In conclusion, we have proposed an effective deep learning model (SwinTUnet) for detecting and counting olive trees from satellite imagery. SwinTUnet is a Unet-like network that includes an encoder, a decoder, and skip connections. Instead of using the convolution operation, the SwinTUnet adapted the Swin Transformer block to learn local and global semantic information. Moreover, we started by constructing a large-scale olive dataset for deep learning research and applications. The dataset consists of 230 RGB images collected across Al-Jouf, Saudi Arabia. According to the results of an experimental study on the proposed dataset, the SwinTUnet model outperforms the related studies in terms of overall detection, with a 0.94% estimation error.

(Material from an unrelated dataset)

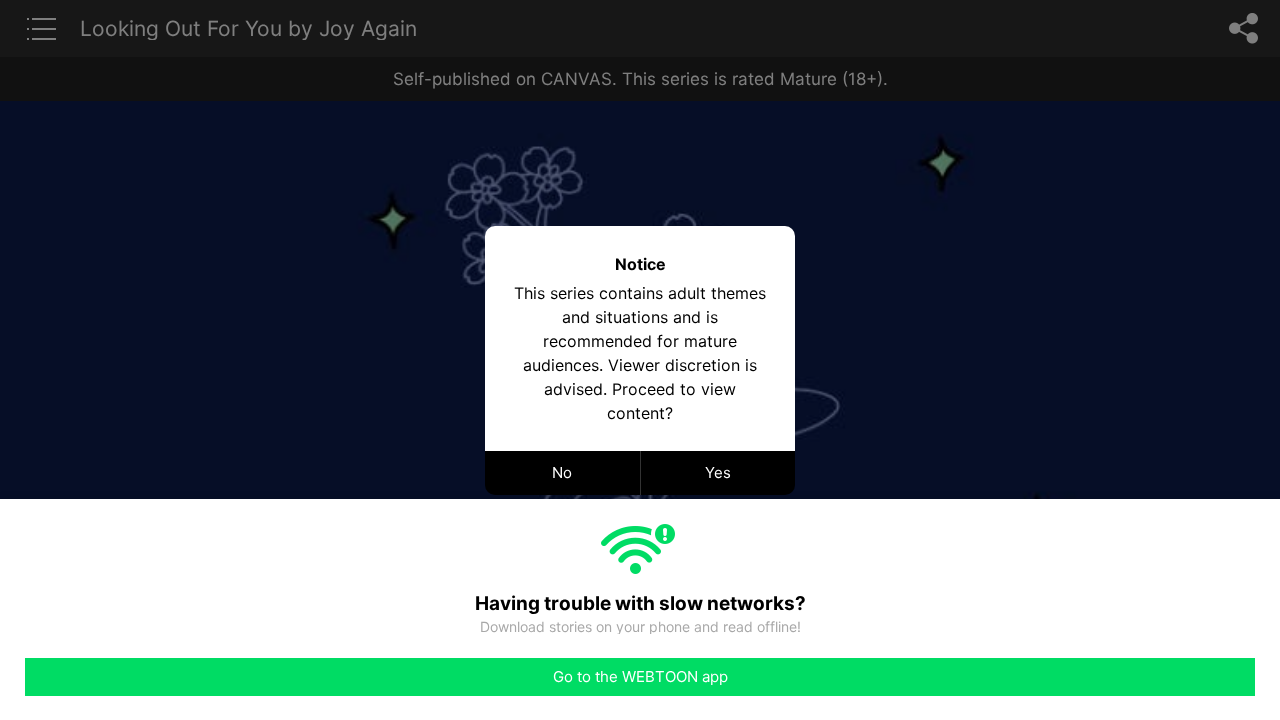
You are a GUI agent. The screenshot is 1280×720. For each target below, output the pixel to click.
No (562, 472)
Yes (718, 472)
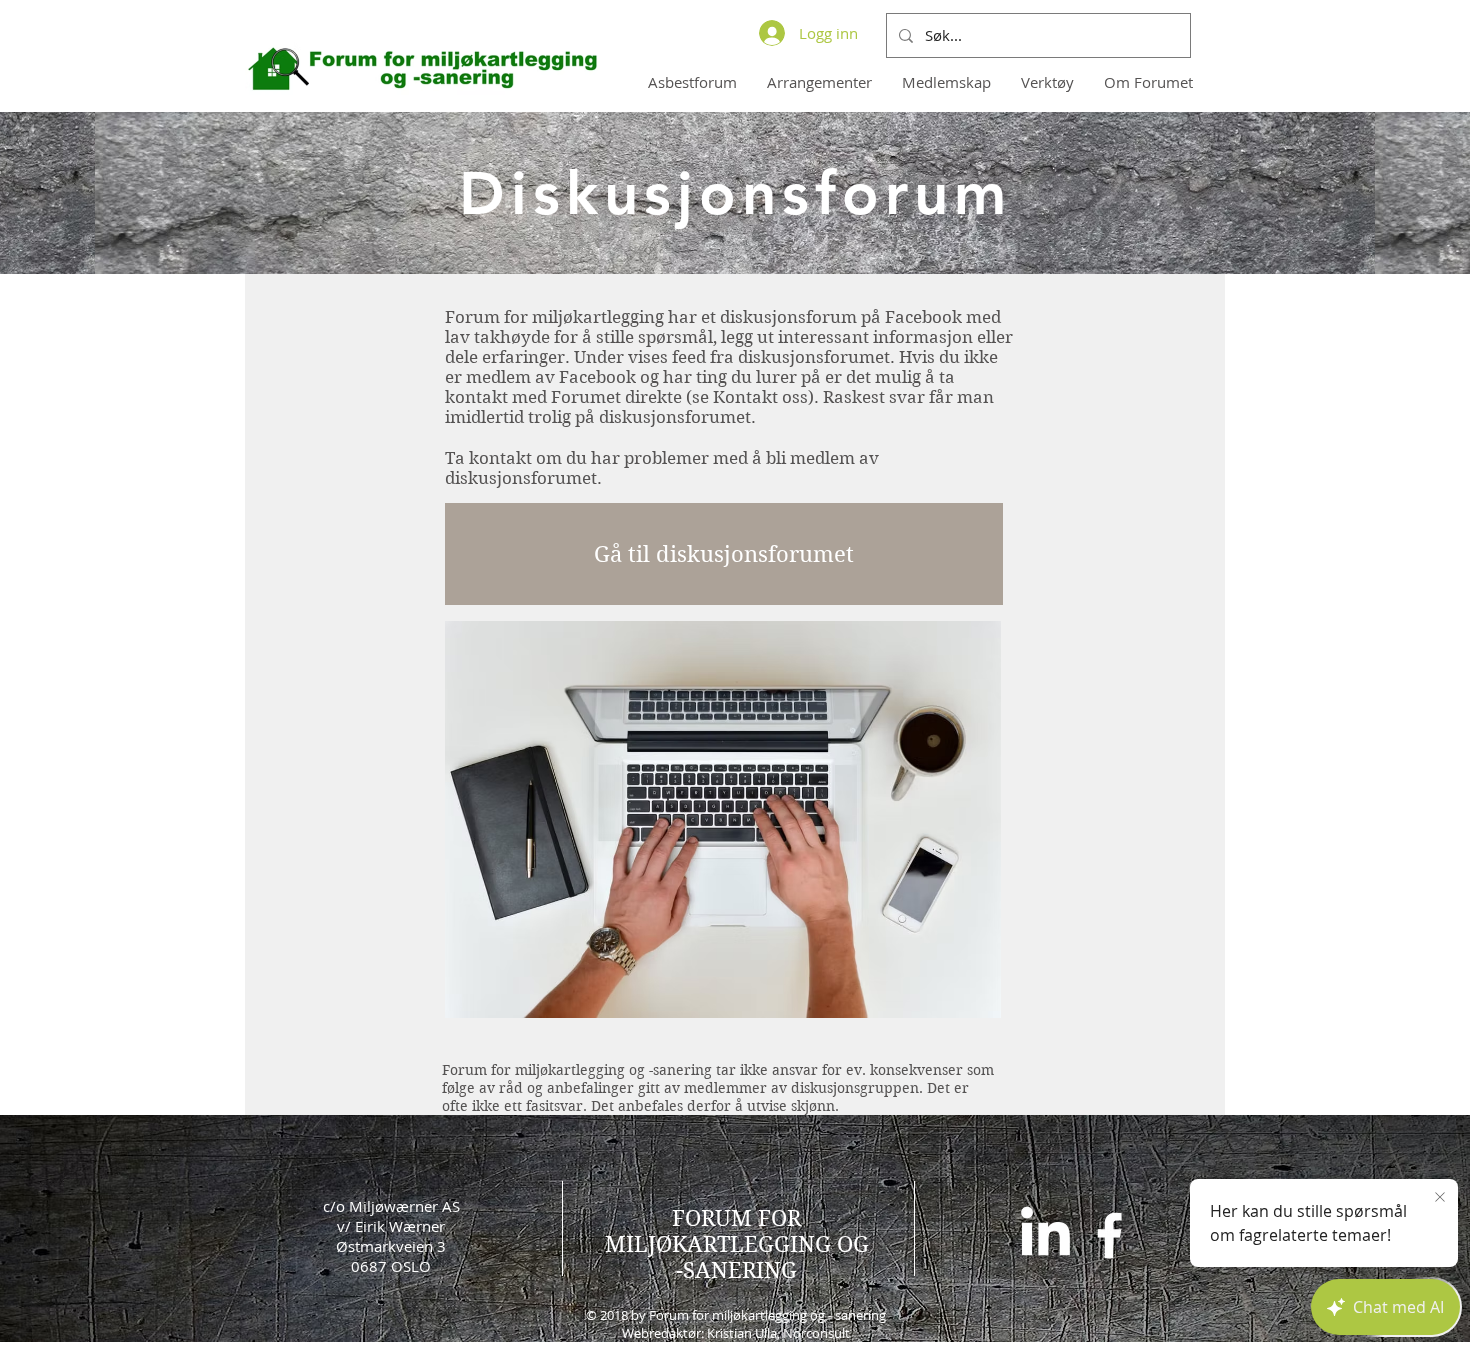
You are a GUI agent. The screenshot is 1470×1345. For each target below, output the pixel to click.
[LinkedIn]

However, there are some drawbacks, such as the difficulty in identifying olive trees that are close to other trees. Consequently, in the future, we plan to extend the proposed dataset by more images from various sources and enhance the proposed model.

Data Availability

The data that support the findings of this study are available from the corresponding author upon reasonable request.

Conflicts of Interest

The authors declare that they have no conflicts of interest to report regarding the present study.

Acknowledgments

The authors extend their appreciation to the Deanship of Scientific Research at Jouf University for funding this work through research grant no. DSR-2021-02-0104.